Seis meses depois de conseguir apartar a briga entre ambientalistas e ruralistas no Legislativo e aprovar um novo código florestal para o estado, o governo mineiro está sendo questionado por outra lei envolvendo o meio ambiente. A Procuradoria Geral da República entrou com uma ação direta de inconstitucionalidade (Adin) no Supremo Tribunal Federal contra a Lei 18.023/09, que reduziu as áreas de preservação permanentes (APPs) no entorno de represas em Minas Gerais. De acordo com o questionamento do Ministério Público, o texto aprovado pelos deputados e sancionado pelo Executivo fere a legislação federal.
Aprovada também com muito embate na Assembleia, a lei passou a APP de represa hidrelétrica para 30 metros, sem prejuízo da compensação ambiental e da obrigação de recuperar áreas degradadas. Também assegurou os ?usos consolidados? inclusive quando ele for para exploração de atividades agrícolas.
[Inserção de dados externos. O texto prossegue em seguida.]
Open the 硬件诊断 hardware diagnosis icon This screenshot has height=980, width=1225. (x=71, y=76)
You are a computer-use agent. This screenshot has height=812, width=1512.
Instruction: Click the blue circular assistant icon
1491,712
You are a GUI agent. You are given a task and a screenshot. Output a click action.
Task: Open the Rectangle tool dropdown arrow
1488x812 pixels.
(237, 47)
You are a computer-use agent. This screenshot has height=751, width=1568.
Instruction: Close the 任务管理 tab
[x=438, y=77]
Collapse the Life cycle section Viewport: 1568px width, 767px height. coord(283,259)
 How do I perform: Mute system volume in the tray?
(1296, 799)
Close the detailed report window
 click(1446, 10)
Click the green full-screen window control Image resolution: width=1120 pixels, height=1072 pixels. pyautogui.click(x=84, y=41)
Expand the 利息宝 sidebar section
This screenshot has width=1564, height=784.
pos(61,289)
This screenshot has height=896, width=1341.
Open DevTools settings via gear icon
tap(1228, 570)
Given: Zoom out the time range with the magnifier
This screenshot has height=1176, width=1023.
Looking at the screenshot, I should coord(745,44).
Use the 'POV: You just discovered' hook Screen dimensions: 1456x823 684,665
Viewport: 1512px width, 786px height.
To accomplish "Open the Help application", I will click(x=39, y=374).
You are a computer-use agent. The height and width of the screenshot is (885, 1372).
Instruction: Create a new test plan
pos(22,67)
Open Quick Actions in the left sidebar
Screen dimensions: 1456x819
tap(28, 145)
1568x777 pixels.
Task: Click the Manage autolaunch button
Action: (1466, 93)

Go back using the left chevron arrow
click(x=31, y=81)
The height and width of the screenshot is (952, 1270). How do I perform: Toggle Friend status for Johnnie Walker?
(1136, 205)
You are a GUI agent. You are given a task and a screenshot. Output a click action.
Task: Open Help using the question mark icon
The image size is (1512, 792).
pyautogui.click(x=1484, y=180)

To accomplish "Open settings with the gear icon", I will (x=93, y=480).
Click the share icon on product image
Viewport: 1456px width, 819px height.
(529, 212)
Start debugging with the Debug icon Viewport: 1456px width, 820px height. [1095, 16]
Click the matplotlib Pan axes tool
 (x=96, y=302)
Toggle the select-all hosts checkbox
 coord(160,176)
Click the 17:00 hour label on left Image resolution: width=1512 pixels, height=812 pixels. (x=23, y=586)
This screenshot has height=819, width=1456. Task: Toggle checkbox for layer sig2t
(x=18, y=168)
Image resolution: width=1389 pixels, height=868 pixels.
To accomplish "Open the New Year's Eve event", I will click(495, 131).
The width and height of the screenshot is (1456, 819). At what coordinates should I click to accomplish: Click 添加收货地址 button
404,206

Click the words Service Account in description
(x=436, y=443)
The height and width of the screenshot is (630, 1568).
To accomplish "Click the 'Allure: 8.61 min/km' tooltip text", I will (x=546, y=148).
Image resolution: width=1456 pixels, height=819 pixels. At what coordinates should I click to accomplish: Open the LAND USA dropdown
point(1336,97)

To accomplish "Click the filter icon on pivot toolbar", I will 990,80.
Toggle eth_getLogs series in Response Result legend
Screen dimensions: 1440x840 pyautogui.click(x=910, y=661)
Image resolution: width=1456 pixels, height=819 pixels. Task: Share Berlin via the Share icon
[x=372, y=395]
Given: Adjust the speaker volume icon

A procuradora-geral da República em exercício, Sandra Cureau, considerou que a lei mineira contém regras prejudiciais ao meio ambiente e ameaça as APPs ao redor de bacias artificiais.
Segundo a Adin, a lei contraria resolução do Conselho Nacional do Meio Ambiente (Conama) por reduzir os limites previstos de forma genérica: ?A legislação estadual afasta o limite de 100 metros para as APPs em áreas rurais, inclusive para áreas destinadas à exploração de atividade agrícola?. A ação também considera que a lei falhou ao criar ?uma espécie de direito adquirido?, quando permite a conservação do ?uso consolidado? nos 30 metros de APP. De acordo com Sandra Cureau, é vedado qualquer uso que comprometa os atributos que qualificam as áreas como APPs e, na eventualidade de suprimir a vegetação, é preciso autorização em lei específica e caráter excepcional. Para ela, ao modificar a regra, a lei mineira não observou critérios de utilidade pública e interesse social estipulados no Código Florestal nacional.
?Em se tratando de competência legislativa concorrente e por se cuidar de tema de proteção ambiental, parece claro que não podem os Estados-membros, o Distrito Federal e os municípios, no que lhes cabe suplementar a legislação federal, estabelecer, em contrariedade ao estipulado pela União, áreas menos extensas de preservação ambiental?, argumentou a procuradora. Conforme a Adin, houve falhas do legislador estadual no seu dever de proteger o meio ambiente ?ao possibilitar a supressão de vegetação em áreas de preservação permanente e a exploração de atividades agrícolas nesses locais até a publicação do plano diretor?
Por meio de sua assessoria de imprensa, a Advocacia Geral do Estado de Minas Gerais (AGE) informou que vai aguardar a comunicação oficial para tomar conhecimento do inteiro teor da Adin e se manifestar, dentro dos prazos legais, em conjunto com a Procuradoria da Assembleia.